When Chapter 13 Bankruptcy Is Better Than
Chapter 7 Bankruptcy
From the Nolo.com Debt & Bankruptcy Center
If you fit into one of the situations described
here, you may be a good candidate for Chapter 13.
There are many reasons why people choose Chapter 13 bankruptcy -- and
in particular, choose Chapter 13 bankruptcy instead of Chapter 7 bankruptcy.
Generally, you are probably a good candidate for Chapter 13 bankruptcy
if you are in any of the following situations:
You are behind on your mortgage or car loan, and want to make
up the missed payments over time and reinstate the original agreement.
You cannot do this in Chapter 7 bankruptcy. You can make up missed payments
only in Chapter 13 bankruptcy.
You have a tax debt. If a large part of your debt consists of
federal taxes, what happens to your tax debts may determine which type
of bankruptcy is best for you.
You can discharge (wipe out) debts for federal income taxes in Chapter
7 bankruptcy only if all of these five conditions are true:
- The taxes are income taxes. Taxes other than income, such as
payroll taxes, Trust Fund Recovery Penalty or fraud penalties, can never
be eliminated in bankruptcy.
- You did not commit fraud or willful evasion. You did not file
a fraudulent tax return or otherwise willfully attempt to evade paying
taxes, such as using a false Social Security number on your tax return.

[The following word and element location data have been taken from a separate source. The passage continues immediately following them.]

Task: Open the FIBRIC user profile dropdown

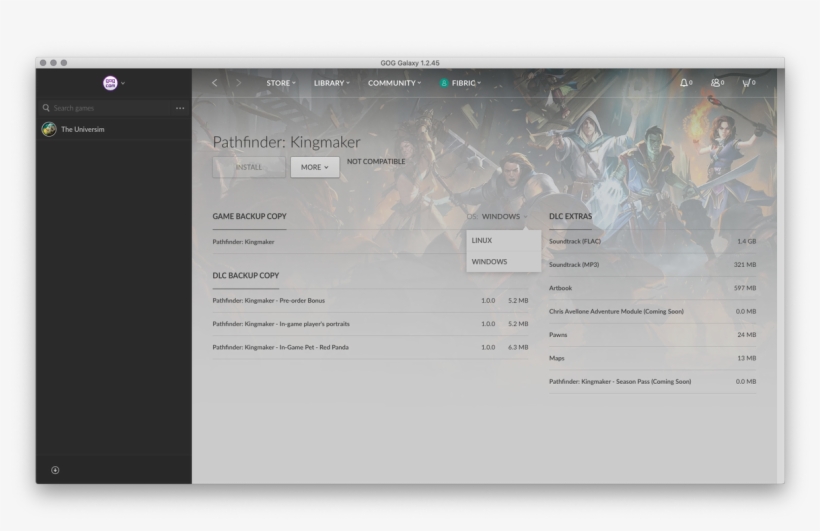Action: [x=461, y=83]

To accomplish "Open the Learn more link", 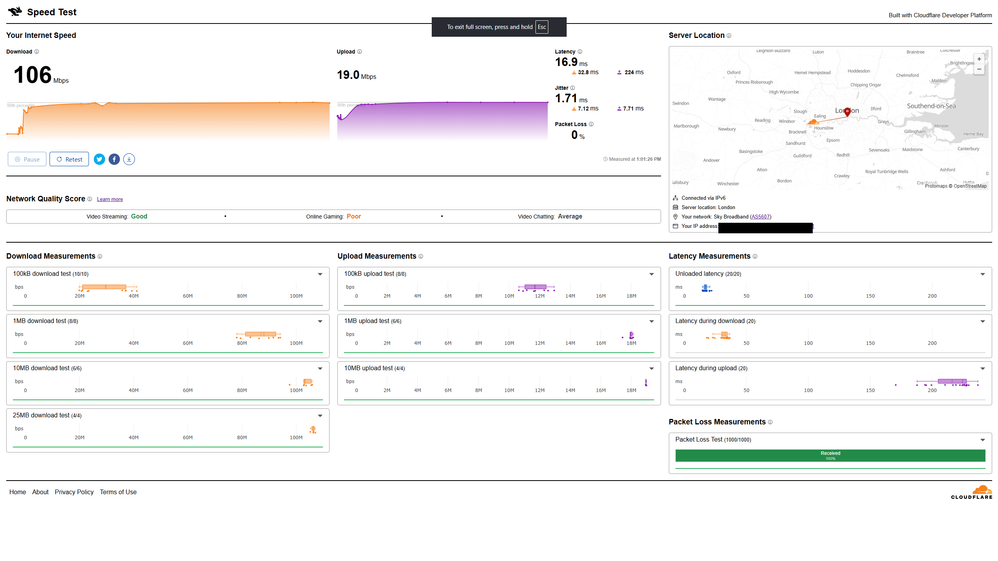I will pyautogui.click(x=110, y=199).
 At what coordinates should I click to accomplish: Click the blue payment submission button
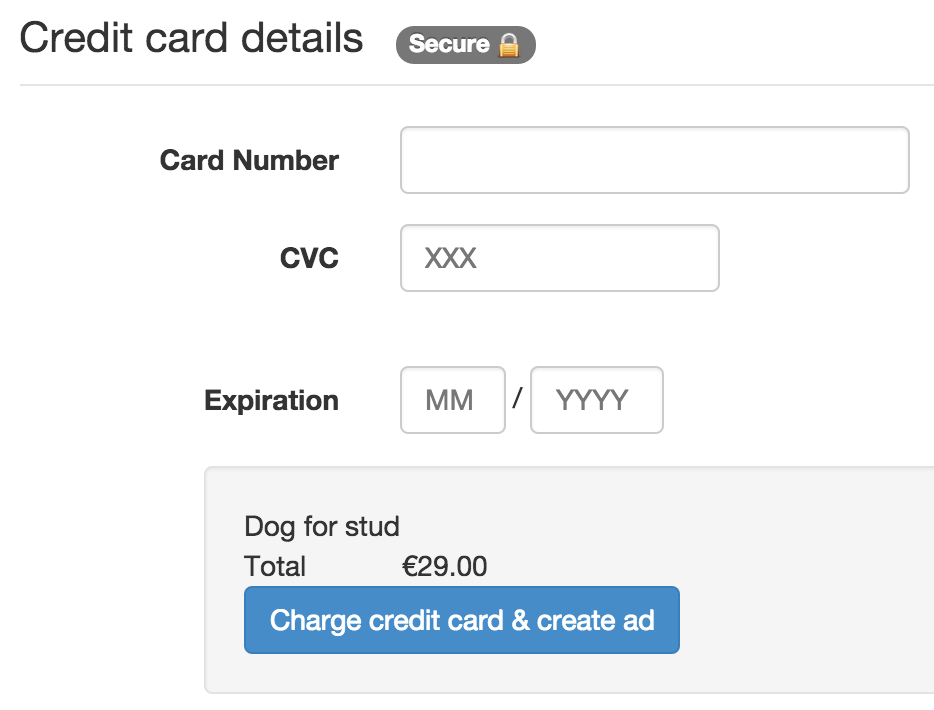point(461,620)
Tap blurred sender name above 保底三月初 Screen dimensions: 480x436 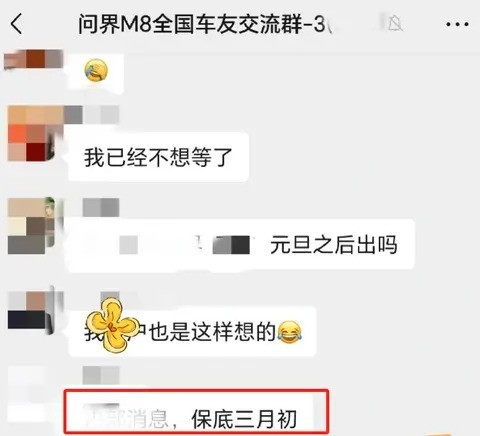point(101,376)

- You pass the three-year rule. The tax return was originally
due at least three years before you file for bankruptcy.
- You pass the two-year rule. You actually filed the tax return
at least two years before filing the bankruptcy -- having the IRS file
a substitute return for you usually doesn't count. However, in some
bankruptcy courts, agreeing to and signing the substitute return counts
as filing a return for purposes of this rule.

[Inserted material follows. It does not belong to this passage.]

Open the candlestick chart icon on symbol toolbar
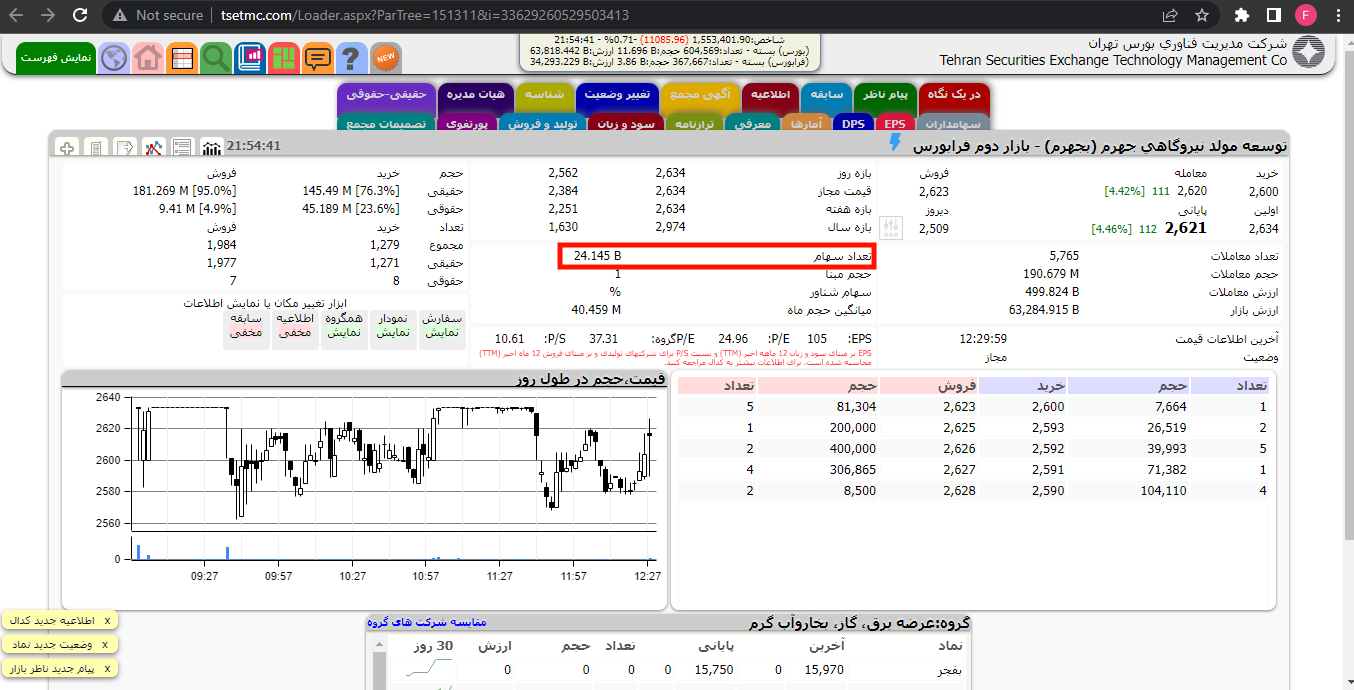 point(155,147)
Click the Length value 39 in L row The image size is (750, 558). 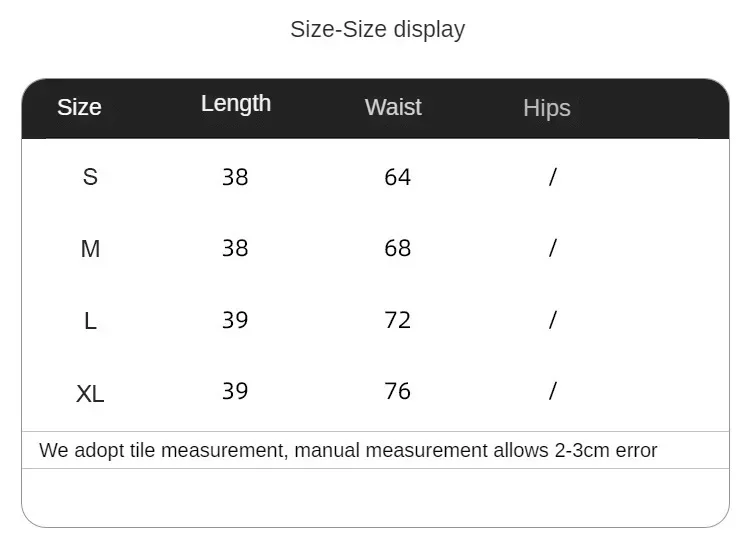click(x=235, y=320)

- You pass the 240-day rule. The income tax debt was assessed
by the IRS at least 240 days before you file your bankruptcy petition,
or has not yet been assessed.
Even if your taxes do qualify for discharge in a Chapter 7 bankruptcy
case, your victory may be bittersweet. This is because prior recorded
tax liens are not affected by your filing. A Chapter 7 bankruptcy will
wipe out only your personal obligation to pay the debt. Any lien recorded
before you file for bankruptcy remains. After your bankruptcy, the IRS
can seize any property you owned at the time the bankruptcy was filed.
But this doesn't mean that after your bankruptcy case is over the IRS
will come and grab your property. Post-bankruptcy, the IRS tends to seize
only real estate and retirement accounts or pensions. And even then, IRS
seizures generally take place only when a taxpayer has made no efforts
to otherwise resolve the problem. Furthermore, IRS collectors must obtain
approval from their supervisors before seizing a house or pension. The
IRS is very concerned about negative publicity.
If you cannot discharge your tax debts in a Chapter 7 bankruptcy, Chapter
13 may be a better alternative. There, you pay your tax debts over time.
You have a sincere desire to repay your debts, but you need the
protection of the bankruptcy court to do so.
You need help repaying your debts now, but need to leave open
the option of filing for Chapter 7 bankruptcy in the future. This would
be the case if for some reason you can't stop incurring new debt.
You are a family farmer who wants to pay off your debts, but you
do not qualify for a Chapter 12 family farming bankruptcy because you
have a large debt unrelated to farming.
You have valuable nonexempt property. When you file for Chapter
7 bankruptcy, you get to keep certain property, called exempt. If you
have a lot of nonexempt property (which you'd have to give up if you file
a Chapter 7 bankruptcy), Chapter 13 bankruptcy may be the better option.
You received a Chapter 7 discharge within the previous six years.
You cannot file for Chapter 7 again until the six years are up.
You have a co-debtor on a personal debt. If you file for Chapter
7 bankruptcy, your creditor will go after the co-debtor for payment. If
you file for Chapter 13 bankruptcy, the creditor will leave your co-debtor
alone, as long as you keep up with your bankruptcy plan payments.